Another example is an organization that had a website with a stable and predictable user base. However, the autoscaling group was blowing up at the backend. They asked for help, and by analysing the sources of the costs we ultimately found out that the website had actually been hacked.
The Amazon Machine Images (AMIs) used by the autoscaling group contained crypto miners. This was just something that was figured out by getting warned by the cost level. A lot of damage has been prevented thanks to actively monitoring where your costs are created and which channels are responsible for it. But of course: don’t rely on financial management tools alone for your security.
Conclusions & Takeaways
- Start with cost insights and awareness (tagging is key)
- Focus on the quick wins (rightsize, zombie asset reduction, reservations)
- Approach Cloud Cost management from TCO perspective
- Drive the full cloud cost management cycle (blog 1)

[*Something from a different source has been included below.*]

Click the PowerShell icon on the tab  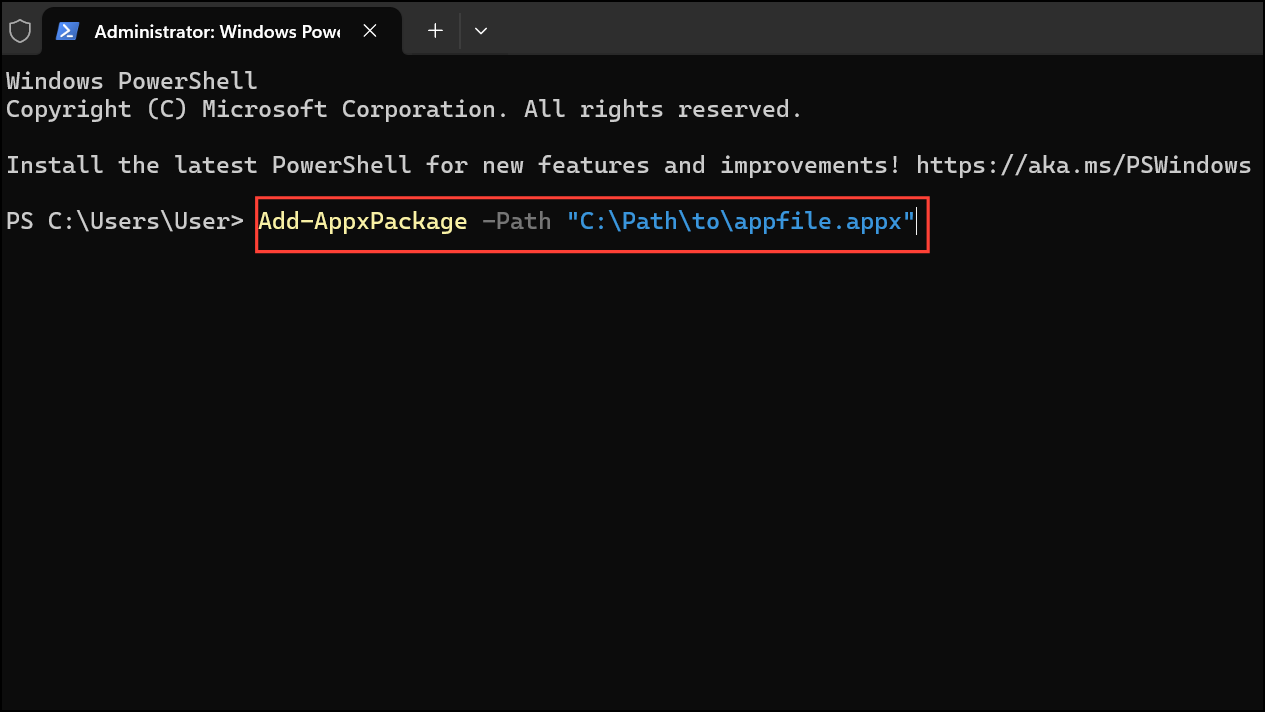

- Request help, there is always a business case for cost optimization
How to optimize your AWS costs even further
During this blog series we talked about different optimization possibilities. Do you have any further questions around Cost Optimization? Feel free to contact us. Need this knowledge on the go, or do you want to share it with a colleagues? Download the full original whitepaper here: ‘AWS Cost Optimization in Five Perspectives’.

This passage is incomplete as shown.